Philip pensó en lo que Fabricia le había dicho: aquello de que moriría a causa de una flecha que se le clavaba en el pecho, entre la nieve. Por lo menos, todavía le quedaba unos meses de vida, pues no era siquiera el otoño. La idea de morir, sin embargo, se le antojaba de pronto algo temible. ¿Desde qué momento era así? De una forma u otra, todo le había resultado más fácil cuando vivir no le importaba un ardite; por un breve espacio de tiempo la existencia se le antojaba muy simple. Ahora, aquel deseo rebelde de seguir viviendo había hecho presa una vez más en él, y con el deseo llegaron también las viejas ansiedades e incertidumbres, así como esa usurera traidora: la esperanza.
Aquel día había visto a los crosats, o eso había creído: el resplandor del sol en las lanzas, el color de gallardetes y jubones a través de los árboles… No les quedaba mucho tiempo para llegar a Montaillet.
Besó el valle que se abría entre los pechos de Fabricia, le recorrió los muslos con sus fuertes manos, su vientre, sus caderas.
—Eres tan bella —dijo—. ¿Por qué no te has casado nunca?
—Mi padre aspiraba a que mi dote fuese a parar a otro cantero que prosiguiera su labor. Pero el hombre con el que esperaba casarme murió antes siquiera de los esponsales.
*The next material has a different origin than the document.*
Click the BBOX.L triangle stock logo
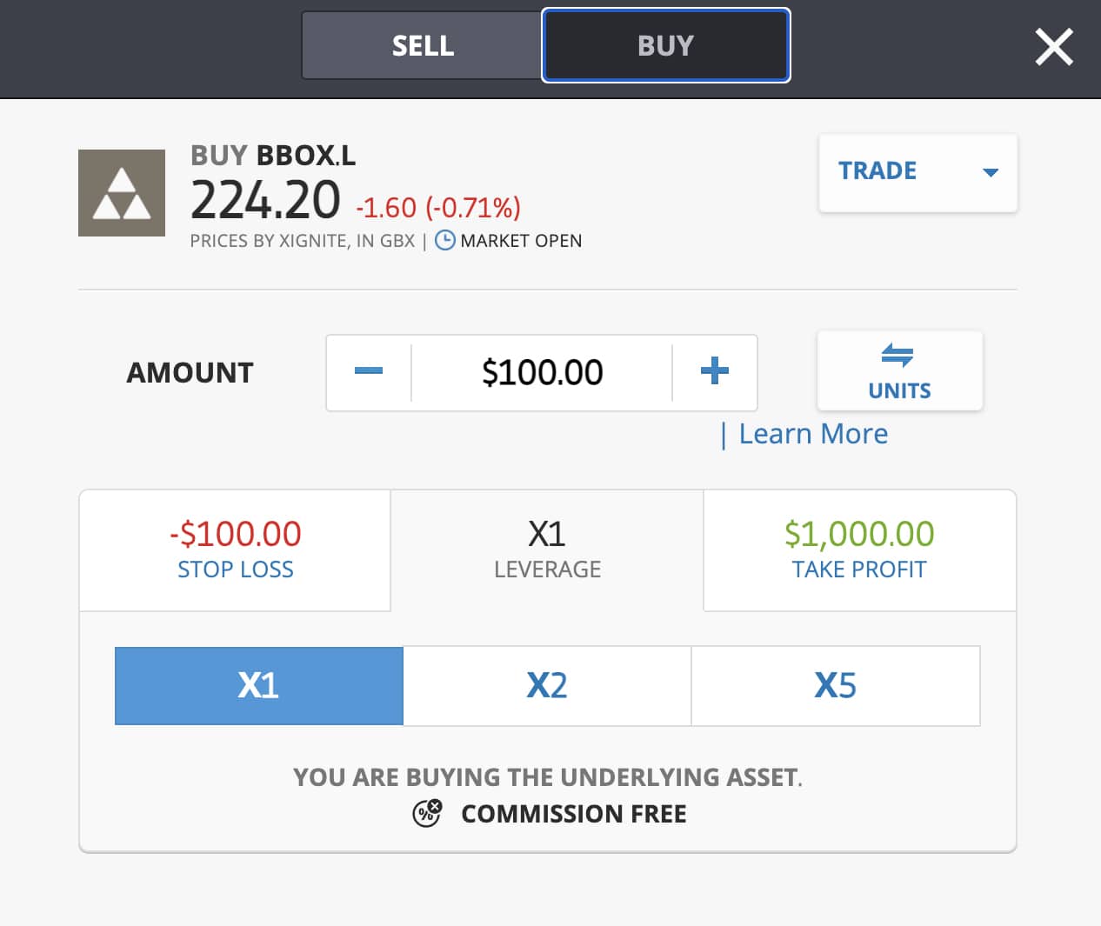 coord(122,193)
—¿No hubo más pretendientes?
—¿Quién querría estar con una faitilhièr, una bruja, con agujeros en las manos? ¿Y una bruja que además no es doncella?
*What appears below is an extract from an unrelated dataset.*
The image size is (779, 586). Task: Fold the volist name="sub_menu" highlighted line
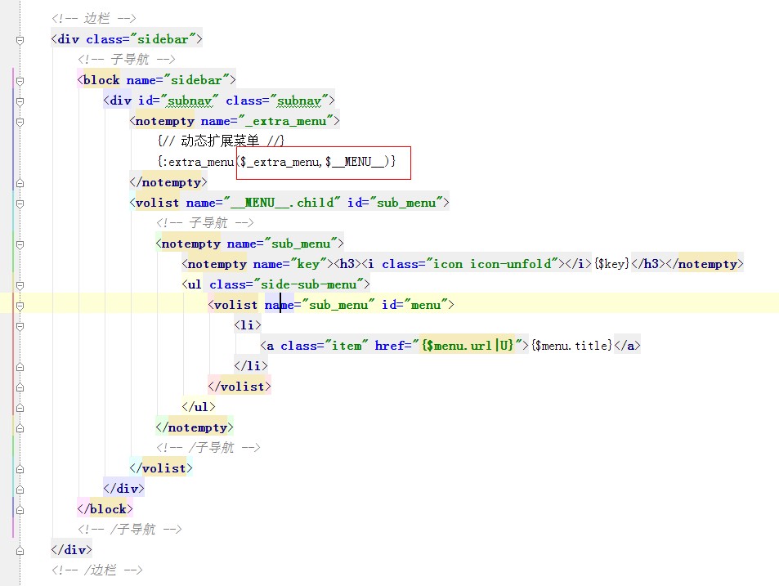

Un rayo de luz procedente de la luna, ligero como el mercurio, descendió de las nubes; oscuridad, luego claridad, luego oscuridad otra vez. Philip exploró el cuerpo de Fabricia con sus manos, y a ésta le pareció que conocía su piel mucho mejor que ella. Ahogó un gemido: los músculos de su estómago temblaron como un pajarillo. Lanzó un grito y echó la cabeza atrás. Durante un buen rato no pudo recuperar el aliento.
Por fin dejó escapar una carcajada, que desde luego no era la que hubiera proferido una santa:
—Oh, señor —dijo—. Has hecho que la hija de un pobre cantero sea muy feliz.
Cuando despertó hacía frío y Philip no estaba allí:
—¿Señor?
Entonces escuchó su voz y salió afuera. Lo encontró postrado sobre sus rodillas, con las manos unidas en actitud de rezo:
—¿Qué estáis haciendo? —dijo.
Philip se puso en pie, avergonzado:
—Estaba rezando.
—¿Y por qué rezabais?
Philip vaciló:
—Estaba pidiendo cien veces cien amaneceres como éste. Y que en cada uno de ellos te encuentre dormida a mi lado.
Fabricia sonrió y le besó en la mejilla. De pronto, pensó: «¿Así que la felicidad era esto? Me pregunto si puedo prolongar esta sensación un poco más…».